Like Amazon, Summit flipped the education business model on its head. The student is placed at the top of the
education model, not the bottom. Administration is automated through a customer
resource management (CRM) system. Teachers devote at least 200 hours per year
mentoring and coaching, and students’ time is used differently. Mark Zuckerberg, Facebook’s CEO, not only has
invested in the school but partnered with Summit to build the CRM system, which
he offers for free to 501c3 organizations interested in starting a school. Parents, teachers, mentors, and coaches are
connected to their student through the CRM and know what is planned and what has
been accomplished against mutually agreed goals, at any point in time. Students spend 16 hours a week building
knowledge using online resources.
Students work at their own pace. When they think they have mastered a
concept, they take a 10-question self-test.
If they answer 8 questions correctly, they move to the next topic. Knowledge
is applied during the week in “project time,” where cognitive skills like
problem solving, communication, creative thinking, writing, and speaking are
taught through investigation, labs, seminars, papers, and presentations.
The Summit model is scalable, inclusive, and effective.
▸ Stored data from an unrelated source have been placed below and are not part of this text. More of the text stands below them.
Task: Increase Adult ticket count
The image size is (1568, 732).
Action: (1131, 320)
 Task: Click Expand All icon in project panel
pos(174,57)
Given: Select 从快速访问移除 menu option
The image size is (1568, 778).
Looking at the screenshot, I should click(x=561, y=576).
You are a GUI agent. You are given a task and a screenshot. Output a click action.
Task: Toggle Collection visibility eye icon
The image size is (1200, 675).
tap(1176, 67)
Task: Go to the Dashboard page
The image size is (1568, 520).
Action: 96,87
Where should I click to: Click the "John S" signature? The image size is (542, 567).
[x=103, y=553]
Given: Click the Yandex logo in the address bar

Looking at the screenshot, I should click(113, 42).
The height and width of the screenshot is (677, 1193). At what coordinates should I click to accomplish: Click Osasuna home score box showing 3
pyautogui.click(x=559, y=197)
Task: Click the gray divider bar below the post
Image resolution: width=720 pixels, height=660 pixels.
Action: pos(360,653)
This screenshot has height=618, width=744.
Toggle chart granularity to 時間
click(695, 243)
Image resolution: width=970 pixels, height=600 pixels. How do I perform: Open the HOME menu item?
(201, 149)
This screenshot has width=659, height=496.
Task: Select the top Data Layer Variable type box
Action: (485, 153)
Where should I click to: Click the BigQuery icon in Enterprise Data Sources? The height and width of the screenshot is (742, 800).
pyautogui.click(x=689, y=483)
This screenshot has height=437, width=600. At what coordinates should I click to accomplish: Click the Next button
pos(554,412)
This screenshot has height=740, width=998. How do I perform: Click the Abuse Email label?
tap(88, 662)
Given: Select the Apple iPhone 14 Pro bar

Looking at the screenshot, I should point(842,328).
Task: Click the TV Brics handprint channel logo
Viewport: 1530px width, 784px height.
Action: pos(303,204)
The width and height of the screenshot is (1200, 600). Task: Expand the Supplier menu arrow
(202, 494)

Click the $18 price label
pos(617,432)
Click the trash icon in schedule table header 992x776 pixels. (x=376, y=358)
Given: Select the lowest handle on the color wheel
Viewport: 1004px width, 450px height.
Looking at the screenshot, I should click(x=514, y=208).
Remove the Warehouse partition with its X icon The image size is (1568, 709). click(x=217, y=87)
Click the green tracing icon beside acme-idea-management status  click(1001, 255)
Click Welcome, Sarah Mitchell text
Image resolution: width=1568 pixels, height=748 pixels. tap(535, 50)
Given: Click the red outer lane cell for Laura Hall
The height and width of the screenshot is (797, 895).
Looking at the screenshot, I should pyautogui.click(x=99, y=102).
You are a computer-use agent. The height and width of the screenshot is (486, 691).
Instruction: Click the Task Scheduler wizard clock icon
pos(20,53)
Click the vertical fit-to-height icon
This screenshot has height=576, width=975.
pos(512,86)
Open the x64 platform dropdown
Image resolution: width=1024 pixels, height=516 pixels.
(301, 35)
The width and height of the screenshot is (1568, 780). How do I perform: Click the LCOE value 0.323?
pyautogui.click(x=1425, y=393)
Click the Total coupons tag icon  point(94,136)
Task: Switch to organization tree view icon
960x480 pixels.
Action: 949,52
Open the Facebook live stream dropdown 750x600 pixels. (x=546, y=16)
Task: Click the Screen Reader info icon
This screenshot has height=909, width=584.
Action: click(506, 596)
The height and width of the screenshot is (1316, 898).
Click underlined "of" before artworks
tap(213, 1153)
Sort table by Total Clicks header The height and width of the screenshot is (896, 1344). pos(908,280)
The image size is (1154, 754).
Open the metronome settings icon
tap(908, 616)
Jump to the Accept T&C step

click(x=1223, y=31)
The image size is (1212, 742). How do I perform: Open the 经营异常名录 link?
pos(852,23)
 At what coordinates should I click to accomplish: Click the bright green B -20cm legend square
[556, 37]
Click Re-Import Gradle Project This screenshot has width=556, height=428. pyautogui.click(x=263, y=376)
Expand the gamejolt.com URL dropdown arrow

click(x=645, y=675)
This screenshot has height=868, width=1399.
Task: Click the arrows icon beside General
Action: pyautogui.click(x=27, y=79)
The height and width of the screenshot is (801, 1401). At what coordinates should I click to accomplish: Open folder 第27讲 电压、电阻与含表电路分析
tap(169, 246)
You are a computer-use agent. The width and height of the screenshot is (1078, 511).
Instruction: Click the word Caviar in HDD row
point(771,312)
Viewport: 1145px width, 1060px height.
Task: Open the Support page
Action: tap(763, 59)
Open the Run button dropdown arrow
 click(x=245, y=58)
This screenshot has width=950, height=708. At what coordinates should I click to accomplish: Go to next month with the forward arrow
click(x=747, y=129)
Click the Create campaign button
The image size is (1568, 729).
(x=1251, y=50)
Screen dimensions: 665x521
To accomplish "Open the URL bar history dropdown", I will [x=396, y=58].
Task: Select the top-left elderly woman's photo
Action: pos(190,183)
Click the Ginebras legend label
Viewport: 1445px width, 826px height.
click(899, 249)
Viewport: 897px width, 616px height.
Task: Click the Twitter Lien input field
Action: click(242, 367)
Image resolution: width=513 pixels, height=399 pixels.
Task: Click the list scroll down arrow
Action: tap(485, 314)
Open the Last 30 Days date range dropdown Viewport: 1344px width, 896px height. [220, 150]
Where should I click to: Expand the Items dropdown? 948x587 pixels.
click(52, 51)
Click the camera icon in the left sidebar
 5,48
Today, nine schools are in operation, serving 2,500 students in grades 6
through 12. Eighty percent are
non-white; 42 percent are low income; and 12 percent are English language
learners. Per pupil expenditure is
$7,000, compared to Virginia’s $11,745[3].
Ninety-six percent of Summit’s graduates are accepted to four-year colleges.[4]
If Virginians want educational outcomes like Summit’s, they
must demand that elected representatives remove the barriers to entry for
non-traditional educational solutions. One cannot put new wine in old wine
skins. We have two choices: one
whose written policies support education innovation and one who thinks more
public education spending will produce a different result. It is time to choose carefully.